Where, resting, you feel
the perfection, the rising, the happiness
of their dark wings.
***
Found this in a book of poems by Mary Oliver that I took out of the library last week when I was feeling blue. The volume is called Twelve Moons, which I liked for its witchy sound. And the poems are as witchy as Mary Oliver’s poems ever are, which is to say–fairly witchy, in the most earthy, natural sense of the word.
I’m sitting at my kitchen table as I write this little blog post. It’s my favorite place to sit in the whole house, in any house. We have a small kitchen but it’s big enough, with two huge windows and a back door onto the yard. The windows have deep sills that I have crammed with houseplants in pots: a snake plant (Sansevieria trifasciata), with its sharp, shapely long leaves; a sprig of the huge begonia, stuck into black dirt, that broke off when I repotted it the other day; an African violet with tiny white flowers, a housewarming gift from my mother-in-law that I potted in a polished-ceramic pot that a former tenant left behind in the basement when they moved out. I have two cactuses and several cuttings from a rich purple Setcreasea pallida plant (Purple Heart) that I’ve had for years. I remember seeing it growing wild in Mexico last summer and feeling the thrill of recognition: I never knew where it came from! There’s a paddle plant too, and a palm of some kind that I bought when it was only about 8 inches high and is now so tall and full it has to sit on the floor in a great big pot.
We have a small yard, also big enough. Through the windows, behind my houseplants, I can see the herb garden I’m growing in pots. Short and bushy oregano, tall and bouncy basil, fluffy dill stalks that were temporarily tamped down by last night’s freak hail storm. As I looked out just now to describe it, I saw the lady cardinal on the fence, her beak bright orange as ever. She’s one half of the cardinal couple that lives in the back of our yard somewhere. Joe identified them as a couple and as permanent residents, and now we love to spot them, probably because we’re a couple too, recently married and still new to setting up a household this way.
Dozens of tiny praying mantises were born out back a few weeks ago, and now one of them lives in this kitchen.

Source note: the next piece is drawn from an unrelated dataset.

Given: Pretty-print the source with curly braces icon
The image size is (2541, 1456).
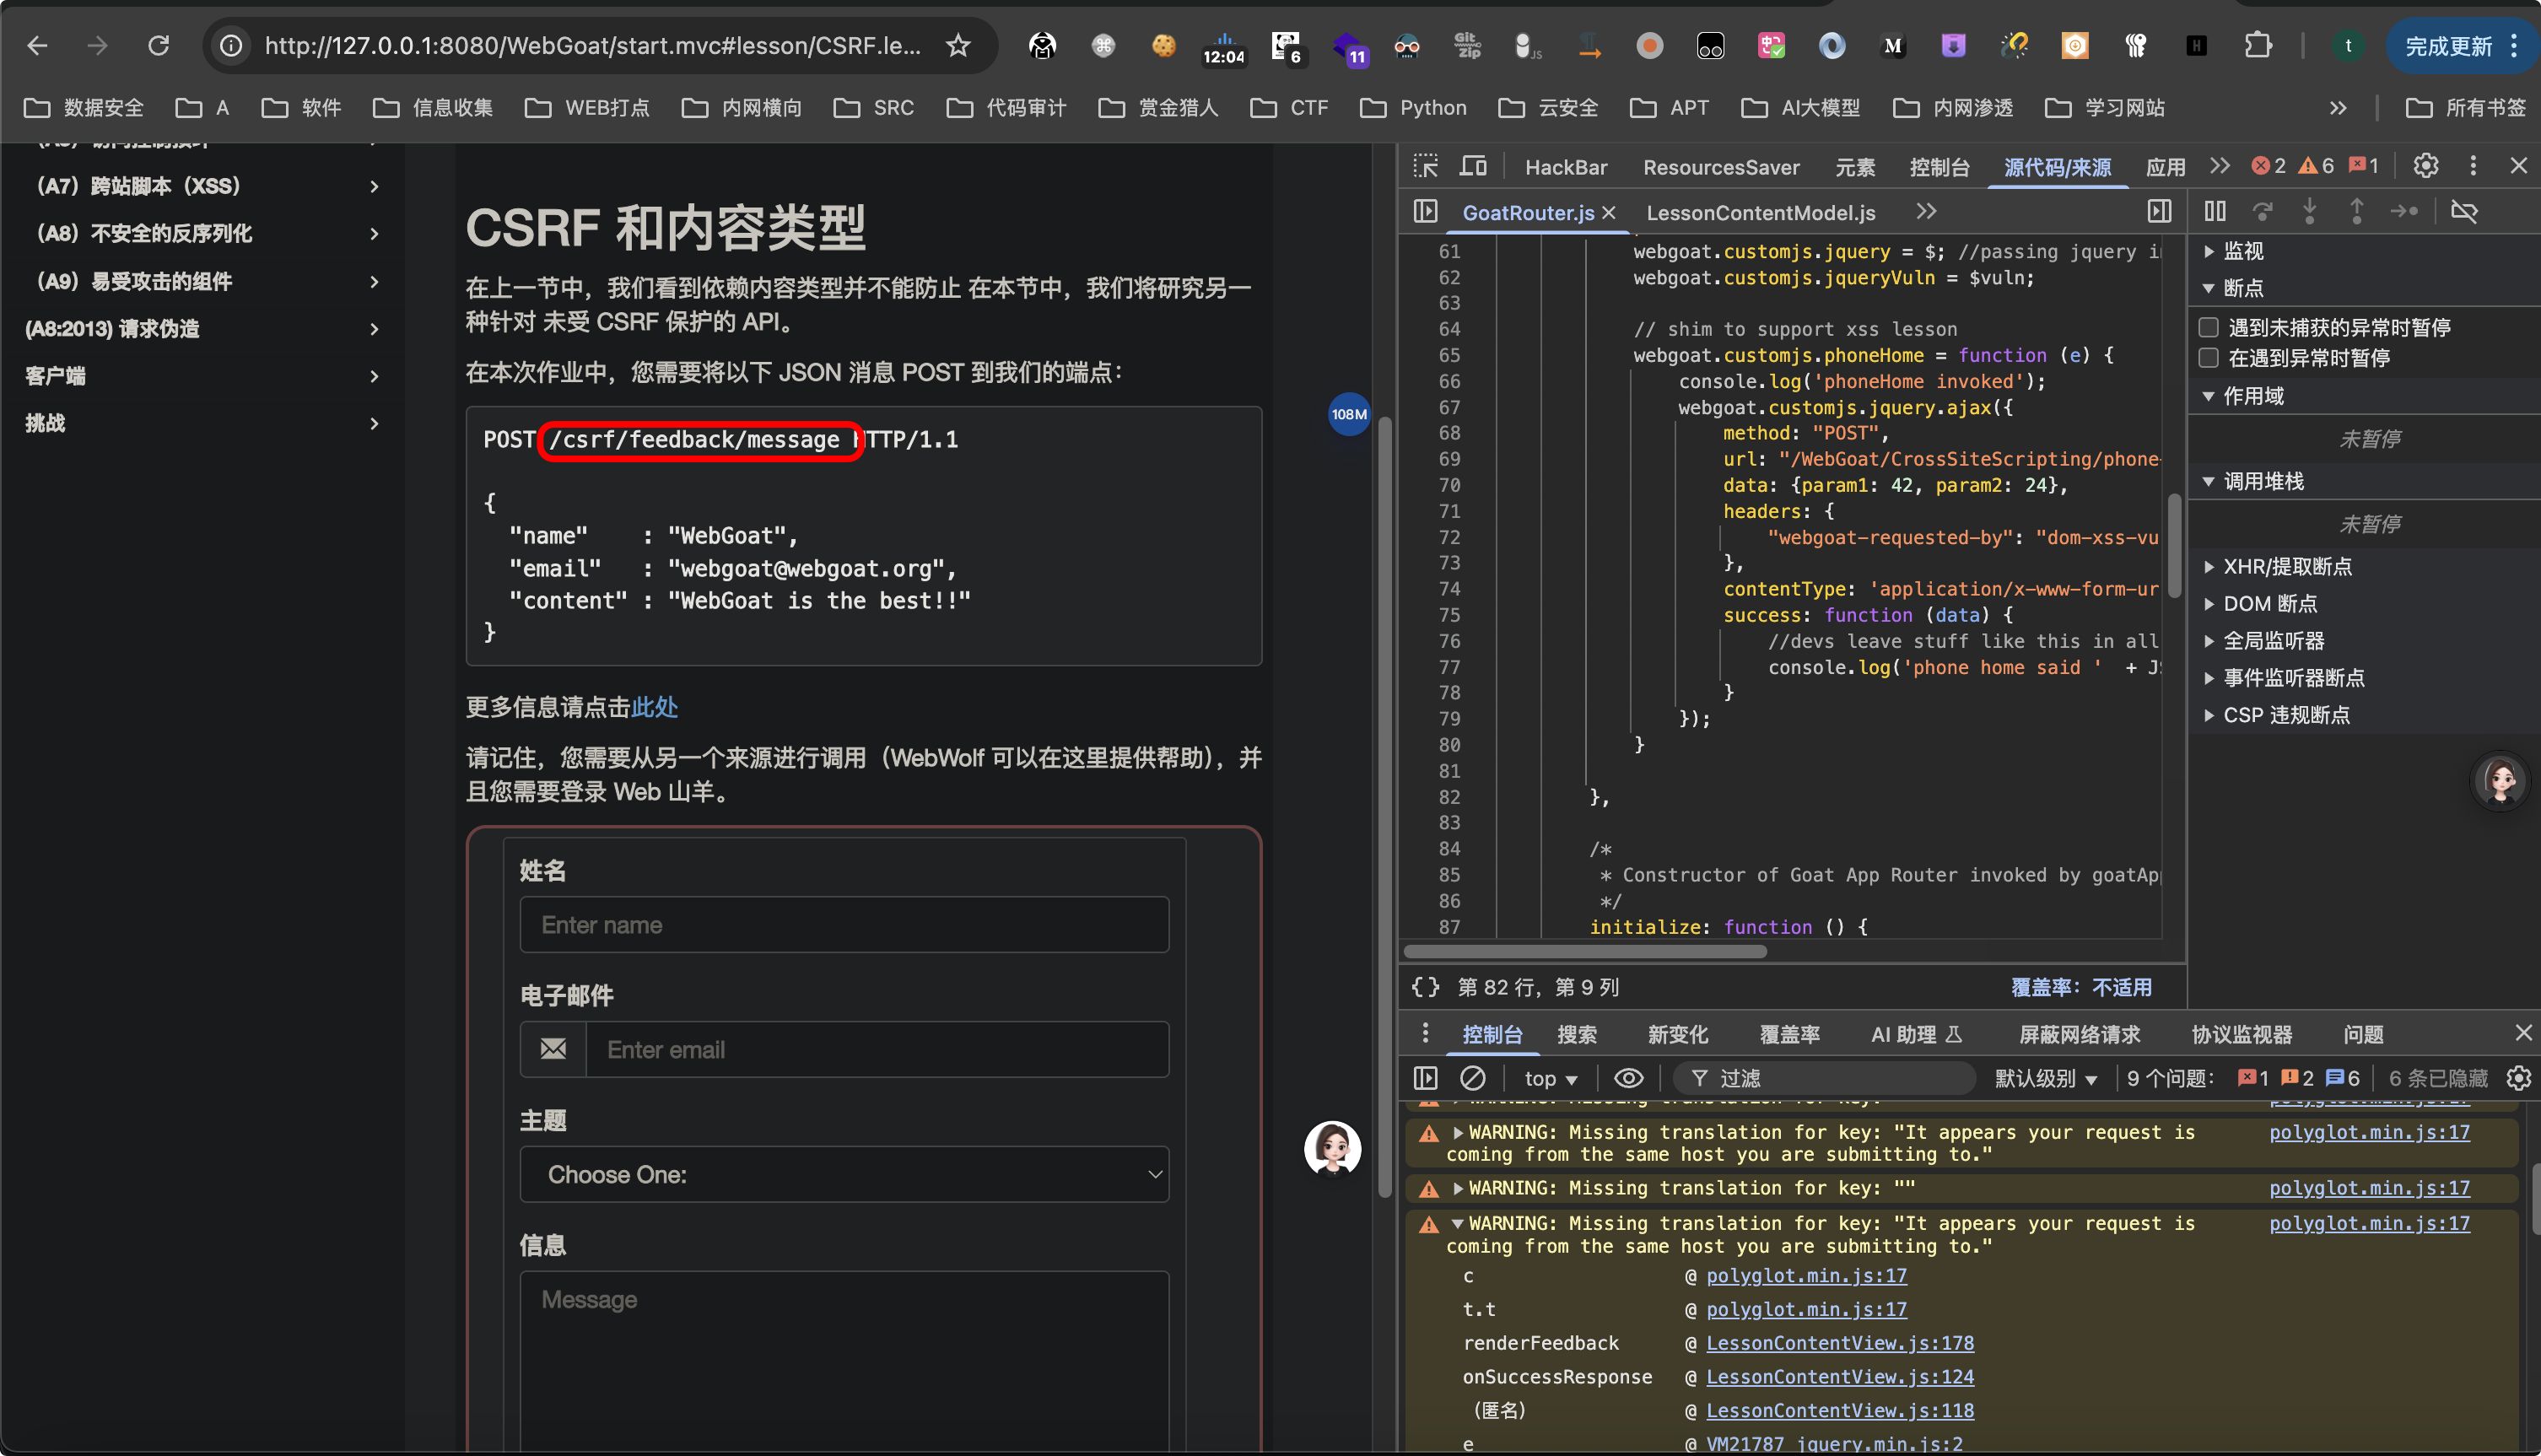Looking at the screenshot, I should pyautogui.click(x=1425, y=987).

Yesterday in the morning it was standing upside down on the ceiling, next to a ladybug–both good-luck insects. Later, I found a penny on the street, heads-up.
I get restless this time of year, as well as at any other time that I feel sad. I’m not sad right this moment though, just full of squirmy energy (and good luck, I guess). I want to go swimming in the secret swimming hole in the creek near here, but I hear it’s too polluted to go in anymore. I want to put on my old sneakers and tramp through the woods or, like I did yesterday, walk five miles through the city, over broken sidewalks and ducking under kudzu and pricker bushes that no one’s cut back. It’s wild everywhere in July, even in the city. Especially in the city, because it’s people-wild here too. Everyone is restless and no one wants to work. I think I’ll try to finish my chores/jobs/tasks by early afternoon so I can go roaming around again, and see what I can see.
Tonight it’s the full moon, the full buck moon–lowest full moon of the calendar year. I need to get drunk on wine, play my music loud, prowl around the streets. Break something, climb something, make something. There’s a good place to swim in a state park outside of Philly; if I can wait till Friday, Joe will take me there, and we can pretend to be ten years old again, the age I return to every summer. I can let the power that is not me, flow into me like a river.